If your company isn’t tapping into its employee network for leads on good hires, then it’s missing out. Here are five best practices for incentivizing referrals at your company:
Many referral hires are successful, but sometimes employees can suggest candidates who may not be the right fit for the role.
Making sure that employees know the top skills and qualifications that their company is looking for in new talent can help improve the quality of referral hires and decrease the amount of time that is lost while exploring potential referral hires who may not actually be the right fit.
Email blasts and brief, regular meetings can be good opportunities for sharing this information as well as details on the openings currently available.
If employees don’t understand your referral system, they’re not going to participate, plain and simple. Avoid having too many complicated rules, qualifications of timelines for referring someone, and ensure the referral process is intuitive and easy to follow.
Making a referral and then never hearing of it again can discourage an employee from making future suggestions. Commit to having your HR professionals follow up with each and every referral, instead of having names languish on “to call” lists.
Awarding cash bonuses is one of the most effective ways to motivate employees to provide referrals. However, not just any amount of money will do — employees are in effect putting their names on the line to demonstrate their faith in someone else’s abilities.

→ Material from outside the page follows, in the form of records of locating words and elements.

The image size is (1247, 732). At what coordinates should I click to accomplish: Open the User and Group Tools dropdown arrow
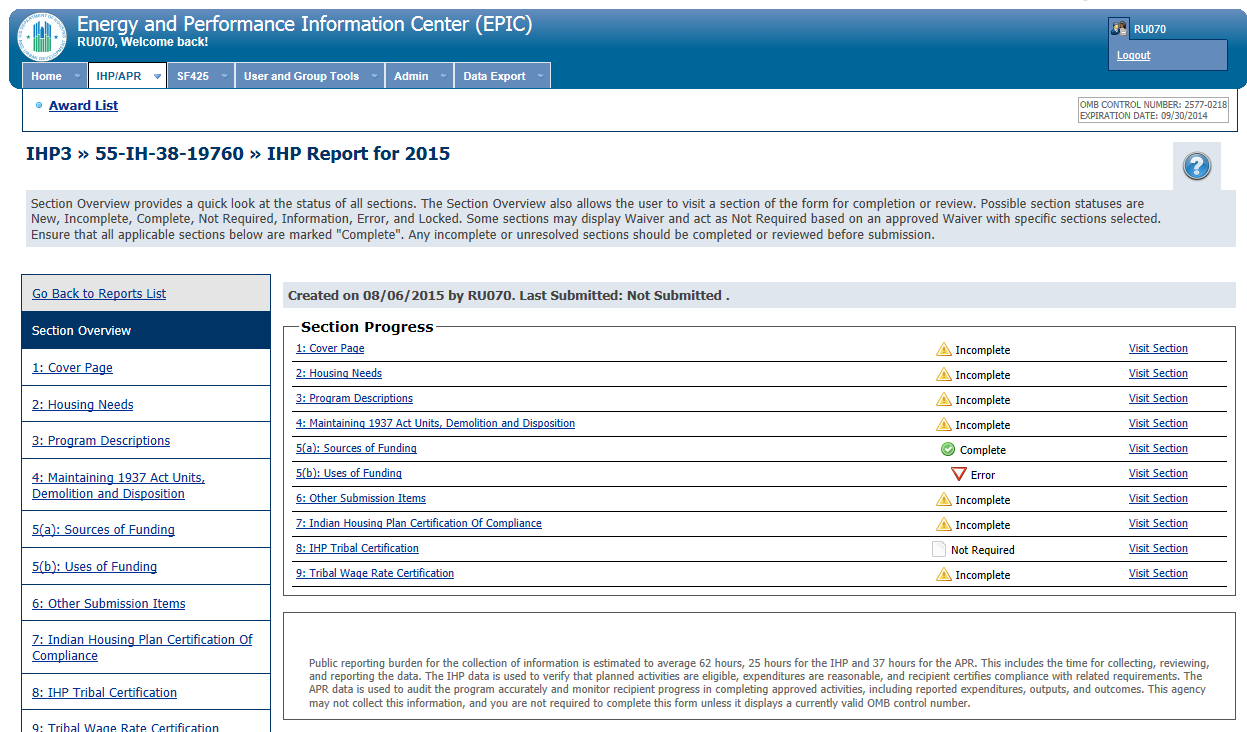[374, 77]
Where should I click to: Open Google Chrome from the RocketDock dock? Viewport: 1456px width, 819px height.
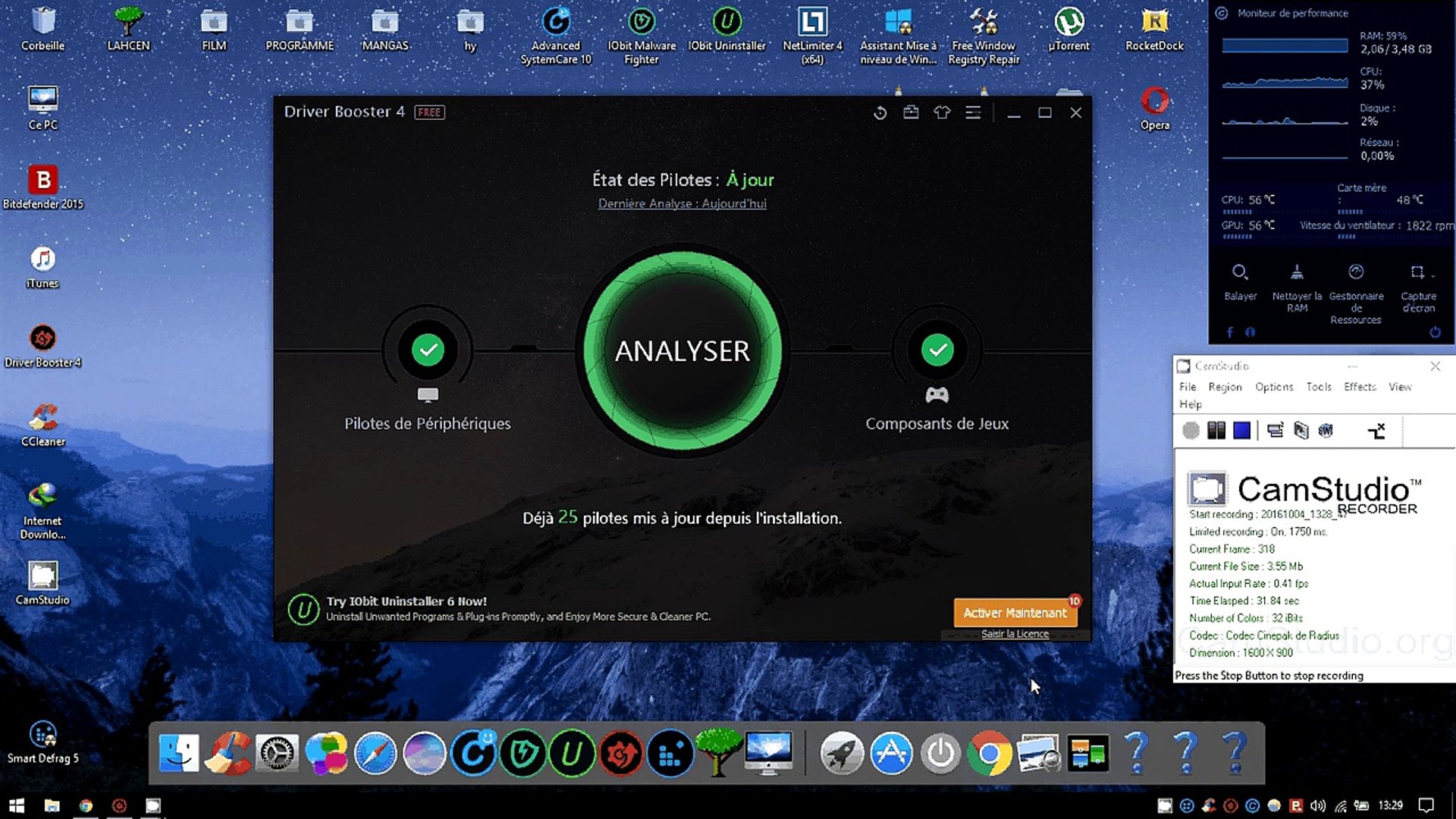click(990, 753)
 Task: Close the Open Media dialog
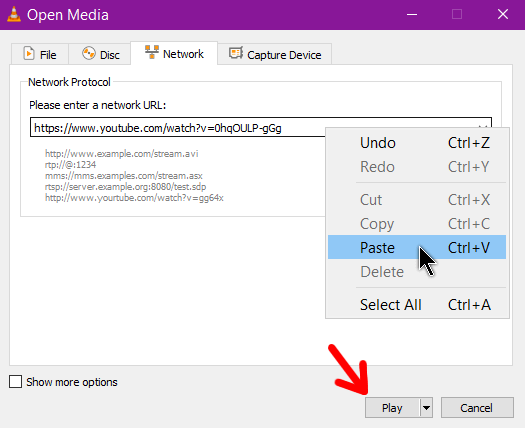click(503, 15)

Recruiter.com notes that cash incentives have to be big enough to make it worth someone’s time to go out of their way and make a referral. Small companies may be able to award a few hundred dollars, but mid- and large-size companies should think bigger.

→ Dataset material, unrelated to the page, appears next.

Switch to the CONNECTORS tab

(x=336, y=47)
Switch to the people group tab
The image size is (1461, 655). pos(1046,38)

While you may be operating a simple and streamlined employee referral system, you’ll still need to remind employees that it exists throughout the year.
Treat the employee referral program like any other company initiative that needs employee buy-in and create an engaging branding campaign around it, TalentHQ recommends.

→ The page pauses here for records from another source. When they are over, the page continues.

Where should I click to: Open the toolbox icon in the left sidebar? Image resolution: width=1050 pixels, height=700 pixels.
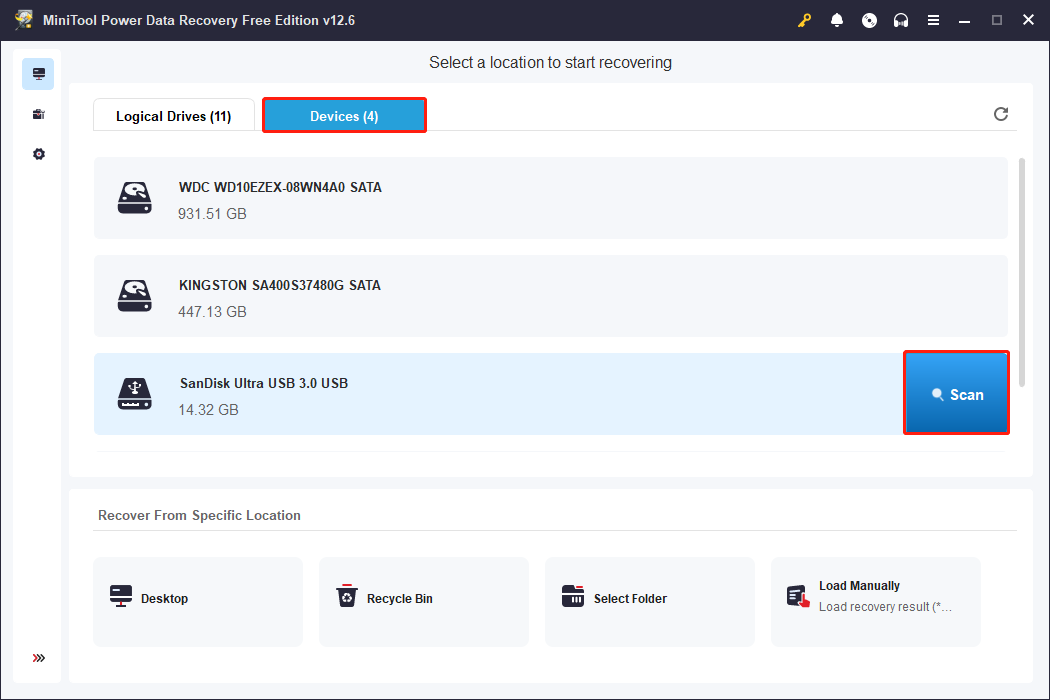[38, 113]
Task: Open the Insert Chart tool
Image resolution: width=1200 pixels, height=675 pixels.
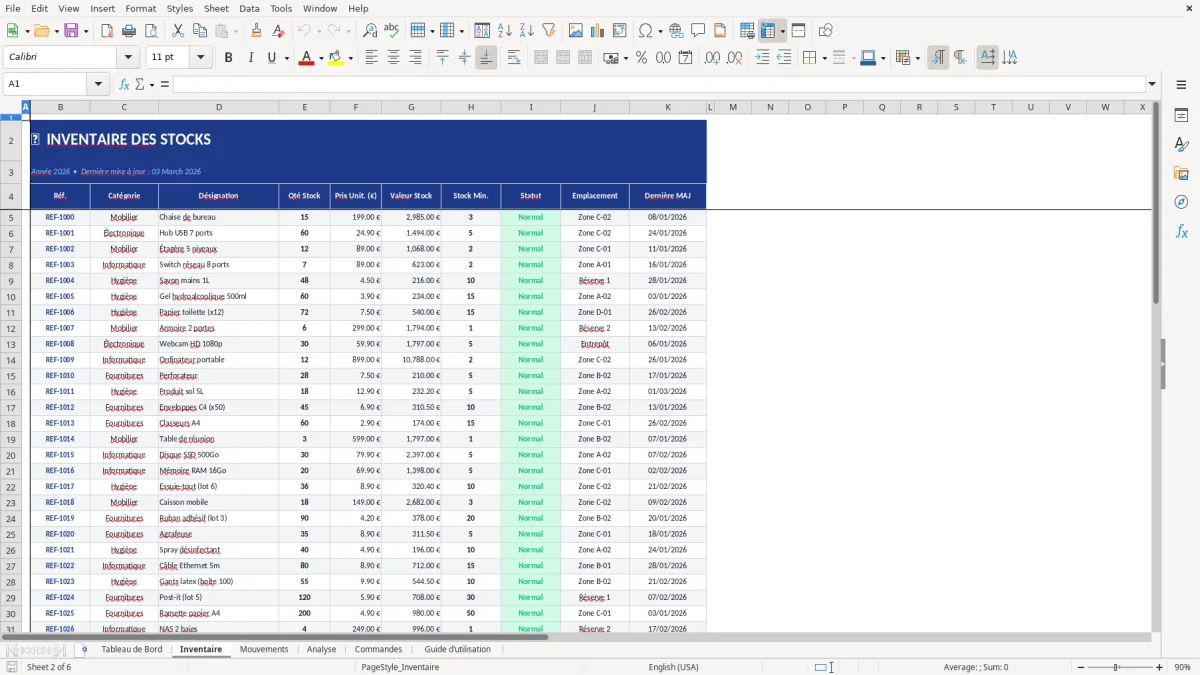Action: pyautogui.click(x=597, y=30)
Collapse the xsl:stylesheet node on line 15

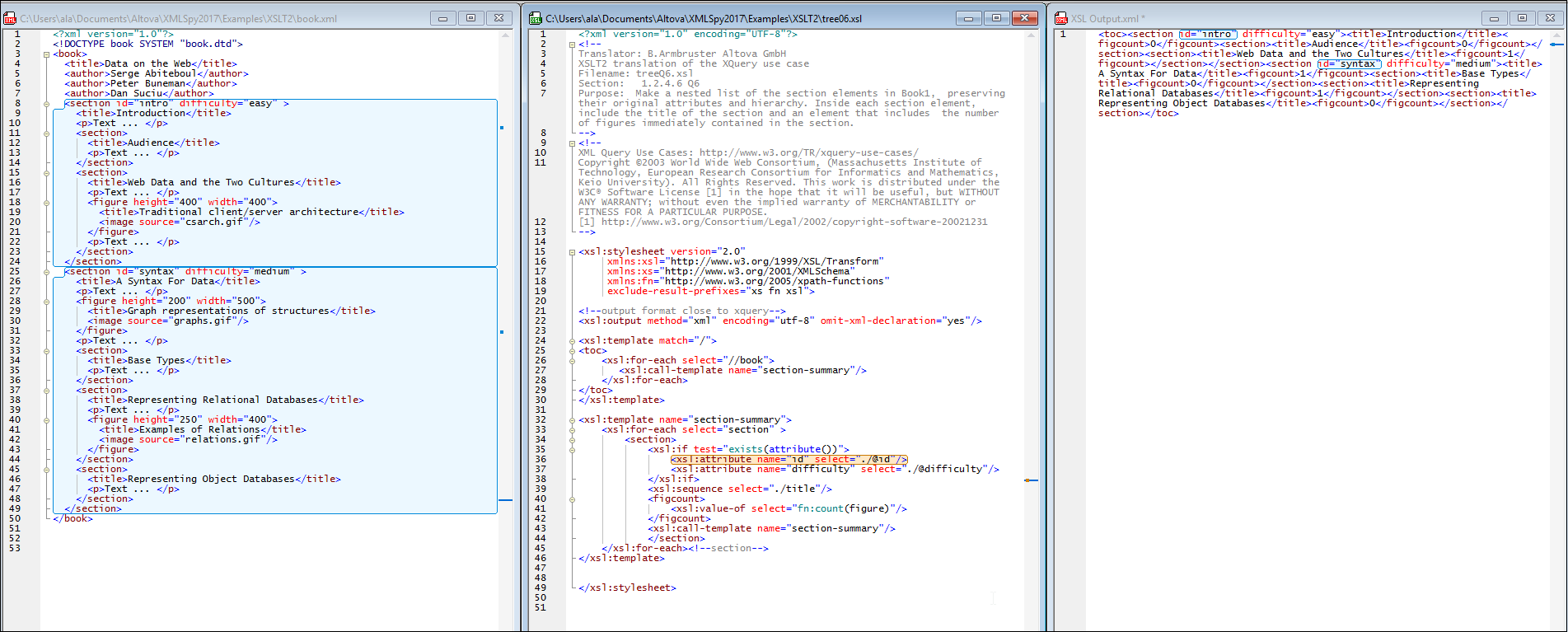[x=572, y=252]
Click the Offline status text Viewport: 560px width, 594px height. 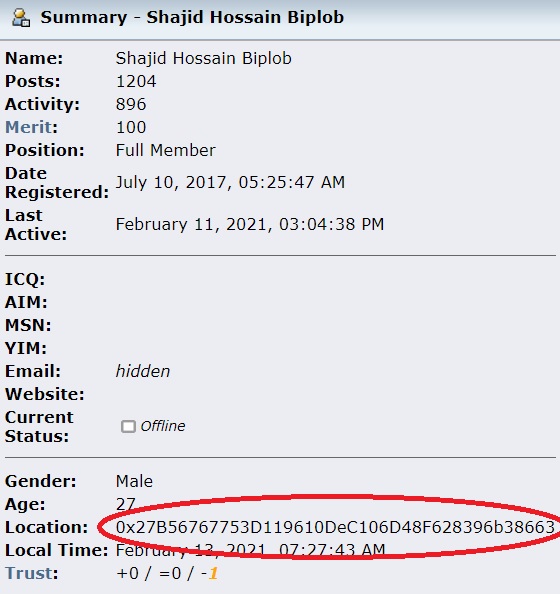pyautogui.click(x=163, y=426)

Closely tie the initiative to your company values and corporate mission, choose dynamic visuals, and then advertise the employee referral program in multimedia form in print, on social media, through email, and via other channels.
There are many creative ways you can make the employee referral program more exciting, in addition to providing generous cash bonuses. Host fun social events that relate back to referrals and market them as part of your company-wide branding campaign.
Be creative when it comes to promoting the referrals program. Consider offering prizes like gift cards or movie tickets for simply making a referral instead of saving all the rewards for only those employees whose referrals make the cut.
Employee referrals are a highly effective way to source promising talent for your company quickly while saving costs.
With the best practices above, you can better motivate employees to suggest job candidates for your business. Be sure to stay organized throughout the process by collecting and monitoring referrals via your applicant tracking software.